On Tuesday 14 September 2004 11:38 pm, Karsten M. Self wrote:
> on Mon, Sep 13, 2004 at 09:39:15AM -0700, Rod Roark (rod at sunsetsystems.com) wrote:

[...]
> >     Mostly this is of interest to the
> >     officers, as the mailing lists already require
> >     registration in order to post; however spammers might
> >     easily forge the FROM header to abuse this.
> 
> Note that the greylisting is based on a tuple of which at least one
> element (immediate upstream IP) is difficult or impossible to reliably
> forge.

Not sure if we are on the same page here.  I was referring
to the fact that (not considering spam filtering) it's
trivial to post to one of the mailing lists by forging the
"from:" header.

> > (2) Mail from first-time posters, or from those who post
> >     less frequently than once per month, would likely be
> >     delayed by an hour or so.
> 
> Possibly.

Currently I'm experimenting with a 15-second period for
greylisting.  So far it appears that most MTA clients are
set to retry after either 1 minute or 1 hour.  The really
busy ones are quite unpredictable; worst case I've seen is
about 3 hours.

> > (3) This *might* allow me to eliminate the current blocking
> >     of mail from dynamic IPs.
> 
> ...iff (sic) the IP isn't a candidate for blocking under other criteria.

Of course.

> > Comments?
> 
> Sure.

[insightful but long analysis of aggregation snipped]

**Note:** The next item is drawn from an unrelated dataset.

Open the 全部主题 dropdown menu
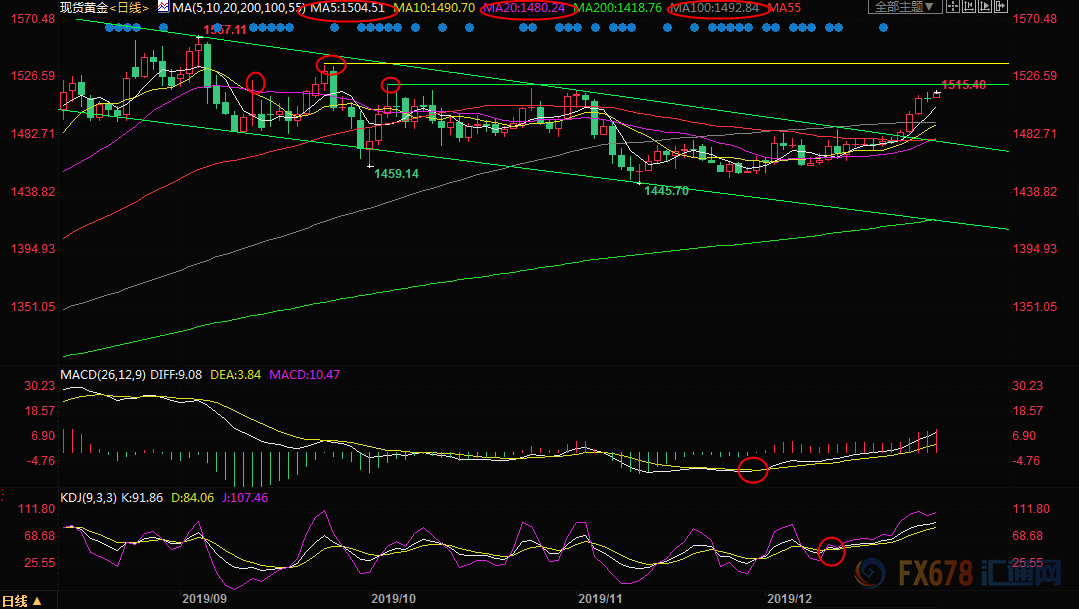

> Which suggests a very cheap mode of cutting into spam volumes markedly
> by employing ASNs, CIDRs, or similar IP aggregates (though I'm aware of
> none) in generating reputation data, and effecting firewalling,
> probabalistic rejection (you reject traffic from an ASN directly
> proportional to the probability it's spam), rate-limiting, etc.
> Backing off from a black-and-white allow/deny mode gives legit mail a
> fighting chance....

So this "probability" would necessarily only be part of a
SpamAssassin-style weighting system.  Most of us hate to
lose any legitimate mail at all, so rejecting all mail from
some IP block solely because, say, 75% of that block's mail
is spam, would be quite unacceptable.

> Which all sounds well and good.
> 
> The question, though, is how much spam are you getting?

It varies a *lot* from day to day.  Stats for yesterday:

  917 incoming messages
  706 of these blocked via DNSBLs and custom blacklists
   45 blocked by the newly-implemented greylisting (never re-sent)
   85 delayed by greylisting and later delivered
   81 delivered without delay

I have not inspected all of the delivered messages, as many
of them are not mine to view.  But based on my own portion
of these I estimate that about 5% are spam.  Without the
greylisting it would have been about 21% (and without any
filtering at all, 82%).

[...]
> On the other hand, content/context based filtering gets expensive both
> CPU and time-wise, particularly if you're making extensive use of DNSBLs
> (they're useful data sources, they're time-intensive).   It takes me
> 10-20 seconds to determine spam or ham on my own system, on a high-speed
> line, via Spamassassin.  I'm faster doing it manually, but I'm not going
> to sit in hour after hour, day in and day out.  So the machine does it.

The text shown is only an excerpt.